He flinches without meaning to, fingers jumping a little against Her freckled skin. He doesn't even know _why_ , really, because of course the Almighty knows. It isn't as though it has been secret for a while now, but years of trying to protect this secret cherished thing, for fear of it being destroyed (and it being _his fault_ ) leave some hard habits to kick. Because if She doesn't approve, She's the one Entity who could do something about it.

In response, She pulls his fingers to Her lips and kisses his knuckles. “He's not going to be hurt. Not by me, and not by others, he's not going to be hurt because of you. I promise you, no matter what you two face, he's never going to be hurt for loving you or for being loved by you.”

God never lies, though She does work in mysterious ways.

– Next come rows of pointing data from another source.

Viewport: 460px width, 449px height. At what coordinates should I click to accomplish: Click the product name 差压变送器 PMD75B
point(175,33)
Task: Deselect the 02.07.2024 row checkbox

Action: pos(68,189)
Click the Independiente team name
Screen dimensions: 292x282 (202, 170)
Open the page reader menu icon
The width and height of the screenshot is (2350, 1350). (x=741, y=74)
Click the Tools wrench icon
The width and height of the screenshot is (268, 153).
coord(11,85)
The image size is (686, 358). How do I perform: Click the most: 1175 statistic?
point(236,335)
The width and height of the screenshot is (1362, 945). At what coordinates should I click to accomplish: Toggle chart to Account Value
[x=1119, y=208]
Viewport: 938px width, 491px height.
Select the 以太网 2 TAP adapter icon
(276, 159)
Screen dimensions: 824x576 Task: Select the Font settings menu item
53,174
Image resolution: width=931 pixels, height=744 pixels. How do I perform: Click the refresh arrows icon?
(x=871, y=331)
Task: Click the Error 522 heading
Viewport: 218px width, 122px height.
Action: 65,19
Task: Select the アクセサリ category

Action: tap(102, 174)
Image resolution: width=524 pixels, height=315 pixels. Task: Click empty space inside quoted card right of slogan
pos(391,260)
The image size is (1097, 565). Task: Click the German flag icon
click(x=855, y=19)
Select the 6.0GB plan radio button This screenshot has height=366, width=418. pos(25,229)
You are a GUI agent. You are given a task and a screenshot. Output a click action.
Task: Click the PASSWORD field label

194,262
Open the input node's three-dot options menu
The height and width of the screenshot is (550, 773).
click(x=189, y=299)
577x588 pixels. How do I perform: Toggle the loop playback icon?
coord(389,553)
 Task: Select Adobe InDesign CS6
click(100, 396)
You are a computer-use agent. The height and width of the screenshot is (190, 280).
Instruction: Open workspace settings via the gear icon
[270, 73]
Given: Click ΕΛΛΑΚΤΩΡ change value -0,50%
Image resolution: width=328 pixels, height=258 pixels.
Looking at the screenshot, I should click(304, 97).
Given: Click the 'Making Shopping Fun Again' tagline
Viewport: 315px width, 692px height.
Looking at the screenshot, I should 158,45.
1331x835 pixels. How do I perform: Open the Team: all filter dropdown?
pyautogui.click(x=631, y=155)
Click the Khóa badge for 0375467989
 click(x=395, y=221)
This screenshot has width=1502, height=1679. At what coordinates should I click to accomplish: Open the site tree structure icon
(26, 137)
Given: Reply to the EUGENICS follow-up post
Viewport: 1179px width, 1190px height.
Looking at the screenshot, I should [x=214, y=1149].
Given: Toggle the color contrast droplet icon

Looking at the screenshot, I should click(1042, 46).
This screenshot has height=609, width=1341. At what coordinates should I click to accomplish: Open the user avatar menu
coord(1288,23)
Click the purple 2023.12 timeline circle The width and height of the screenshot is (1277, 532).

For the moment, it's enough to have his shoulders relaxing slowly, in increments.

The atmosphere that falls over them is hard to define. There's a definitive weight he had become accustomed to and recognized as his new norm that's lifted, and in the aftermath he finds just how exhausted he's been by carrying it—like chronic pain, like being on your feet for hours and then collapsing at the end of it, unable to move, just trying to recuperate. Trying to remember what it feels like to _not_ be in pain, to not ache indefinitely.

And then, when it happens, when there isn't anymore pain, and that becomes _normal again_ , like it should have been to begin with, it can catch a person off-guard, how different it feels. How have they lived a life with pain being an aspect of normalcy? What aspects of life have been controlled by it?

How much of Crowley has been controlled by the bone-deep knowledge he was unforgivable?

When the knowledge he lived by is cored out of him like this, it's an altogether unfamiliar and confusing sensation.

She allows him the time to feel his way through it, bit by bit, until he finally reaches for Her, wrapping his long limbs and big knobbly hands around Her much smaller form. She goes willingly, Her forehead pressed to his chest where his heart would be. It feels so incredibly correct, the interlocking of two parts, Crowley feels all the breath leave him at the rightness of it.

He grins beside himself at the strangeness of it all. “You are _something else_ , you know that?”

The response he gets is another little snort. “So I've heard.”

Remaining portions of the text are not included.